Agree fully. Seemed like the Batmobiles got more goofy with each next movie in the franchise. IMO, most cartoon-ish character in the franchise:

Mr. Freeze. Arnold was a joke. And not a funny one. 

I think the 90's cartoon pegged him better. Brooding, mad as a hatter, but deep and thoughtful. Thoroughly depressed about his wife, to the point of insanity. The voice actor, (don't know his name) nailed him.


----------



## kdaracal (Jan 24, 2009)

Question for this now aging thread: I saw a Revell brand Batmobile (Forever) in my local hobby shop today. I wonder if it's a re-pop of this one? No mention of a light kit...


----------



## Zombie_61 (Apr 21, 2004)

kdaracal said:


> Question for this now aging thread: I saw a Revell brand Batmobile (Forever) in my local hobby shop today. I wonder if it's a re-pop of this one? No mention of a light kit...


No, it's not a re-pop. Revell created their own tooling, and it does not include a light kit; black styrene with some chrome-plated parts, and decals for the bat insignias on the wheels.


----------



## spock62 (Aug 13, 2003)

==*==

• Task 1
According to the Batmobile thread, what does Revell's Batmobile (Forever) kit include?
• Task 2
Output the portion of the Batmobile thread starting with "## Zombie_61 (Apr" and going on through "on the wheels.".
• Task 3
Pick up the Batmobile thread where it stops and continue it.
The rows come from an unrelated source.

• Extracted data
==*==

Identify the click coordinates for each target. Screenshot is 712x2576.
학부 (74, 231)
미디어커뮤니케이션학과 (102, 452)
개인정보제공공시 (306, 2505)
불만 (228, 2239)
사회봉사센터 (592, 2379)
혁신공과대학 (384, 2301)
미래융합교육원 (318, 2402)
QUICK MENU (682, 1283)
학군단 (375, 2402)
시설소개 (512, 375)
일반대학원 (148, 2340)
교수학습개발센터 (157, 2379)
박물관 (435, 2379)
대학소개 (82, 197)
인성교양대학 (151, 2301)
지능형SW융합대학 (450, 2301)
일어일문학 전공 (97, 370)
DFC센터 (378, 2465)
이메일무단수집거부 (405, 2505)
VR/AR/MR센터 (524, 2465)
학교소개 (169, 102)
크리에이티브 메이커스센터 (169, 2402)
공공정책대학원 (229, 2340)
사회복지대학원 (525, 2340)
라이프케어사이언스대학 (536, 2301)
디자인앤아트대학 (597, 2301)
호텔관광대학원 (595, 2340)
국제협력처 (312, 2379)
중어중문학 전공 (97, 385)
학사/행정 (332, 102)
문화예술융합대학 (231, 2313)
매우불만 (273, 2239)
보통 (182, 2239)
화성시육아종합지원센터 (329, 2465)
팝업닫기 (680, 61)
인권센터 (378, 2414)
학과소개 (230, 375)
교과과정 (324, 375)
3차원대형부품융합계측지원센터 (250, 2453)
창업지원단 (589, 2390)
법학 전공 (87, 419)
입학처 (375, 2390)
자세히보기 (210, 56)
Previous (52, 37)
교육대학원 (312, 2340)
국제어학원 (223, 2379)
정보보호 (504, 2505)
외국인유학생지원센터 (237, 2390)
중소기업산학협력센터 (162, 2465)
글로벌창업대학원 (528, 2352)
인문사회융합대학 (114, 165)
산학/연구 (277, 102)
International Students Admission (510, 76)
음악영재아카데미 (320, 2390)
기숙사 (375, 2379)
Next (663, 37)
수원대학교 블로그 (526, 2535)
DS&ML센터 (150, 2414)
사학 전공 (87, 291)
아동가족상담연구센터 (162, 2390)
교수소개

==*==

• Output 1
Black styrene with some chrome-plated parts, and decals for the bat insignias on the wheels.

• Output 2
## Zombie_61 (Apr 21, 2004)

kdaracal said:


> Question for this now aging thread: I saw a Revell brand Batmobile (Forever) in my local hobby shop today. I wonder if it's a re-pop of this one? No mention of a light kit...


No, it's not a re-pop. Revell created their own tooling, and it does not include a light kit; black styrene with some chrome-plated parts, and decals for the bat insignias on the wheels.

• Output 3
Zombie_61 said:


> No, it's not a re-pop. Revell created their own tooling, and it does not include a light kit; black styrene with some chrome-plated parts, and decals for the bat insignias on the wheels.


Built this kit back when it first came out. Looks pretty good compared to the actual movie car, plus it's in the "correct scale" of 1/25. Windshield/canopy can be shown open, has detailed interior and the top fin can be built folded or opened. The Bandai kit is in no way similar to the Revell kit, except for subject matter of course! If you want this Batmobile in 1/25 scale, it's your only choice, and it happens to be a good kit. Still, considering the finer detail and the neat lighting feature, the Bandai kit is an overall better choice IMO.


----------



## kdaracal (Jan 24, 2009)

Thanks for the clarification, gentlemen! Bigger would be better, IMO.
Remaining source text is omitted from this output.